誕生日
あれから私は満足したナナに起こされて朝食を食べた。目が覚めてからのナナはさっきみたいな情緒不安定な感じじゃなく、普通……よりちょっと距離感が近かったような気がしなくもないけど、多分もう大丈夫だと思う。
そして今私たちは、もうバノルゴルのすぐ目の前にいる。
「……お祭りでもしてるの?」
「人の数が凄いですね」
「いい匂い」
遠目でも分かるぐらいに、人が多いし、屋台とかの数も凄かった。この距離でもいい匂いがしてくるし。
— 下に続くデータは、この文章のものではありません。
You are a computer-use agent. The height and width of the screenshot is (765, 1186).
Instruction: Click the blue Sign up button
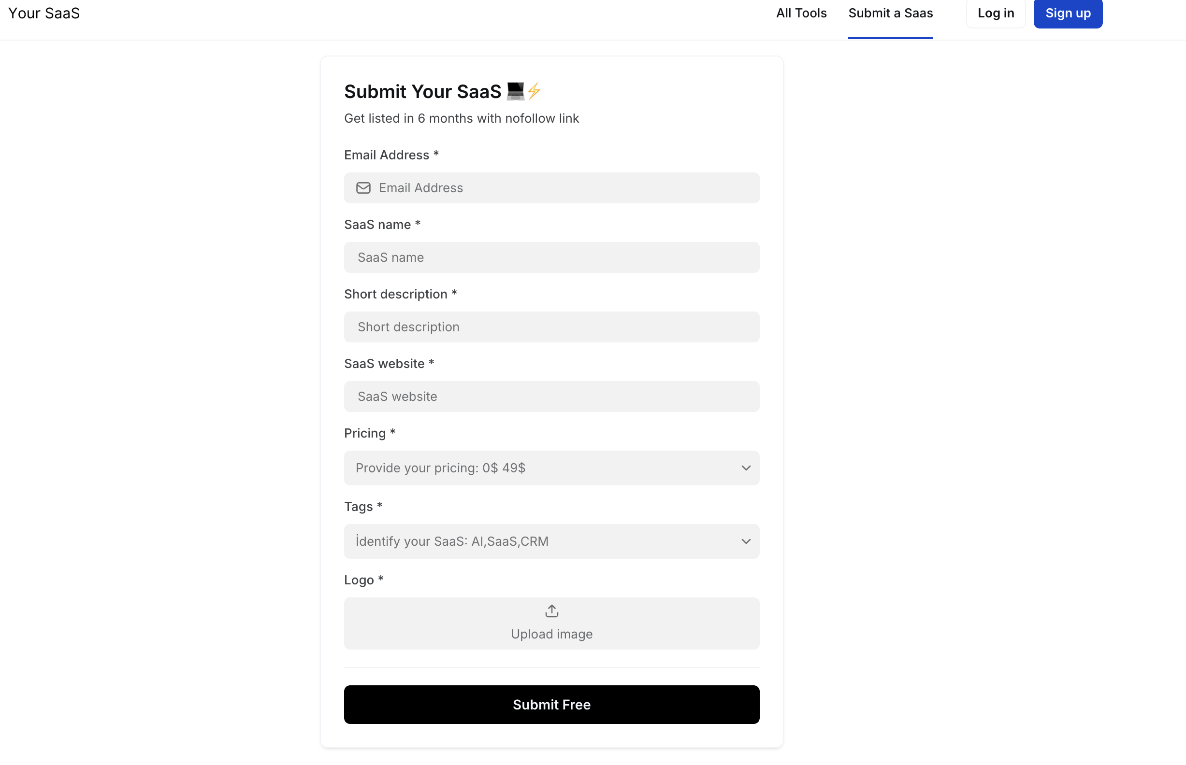(1068, 13)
「僕知ってるよ! 今日が王様の生まれた日だから、どこの街もこんな感じでお祝いをしてるんだよ。多分王都はこの街より凄いことになってると思うよ」
王様の誕生日……私が知らないのはともかく、ルーファとフィオが知らないのは不味くない? 常識なんじゃないのかな? と言うかこんな大勢の人が祝ってくれるってことは、いい王様なのかな。ナナに聞いてみよ。ルーファとフィオは誕生日すら知らなかったみたいだから、知らなそうだし。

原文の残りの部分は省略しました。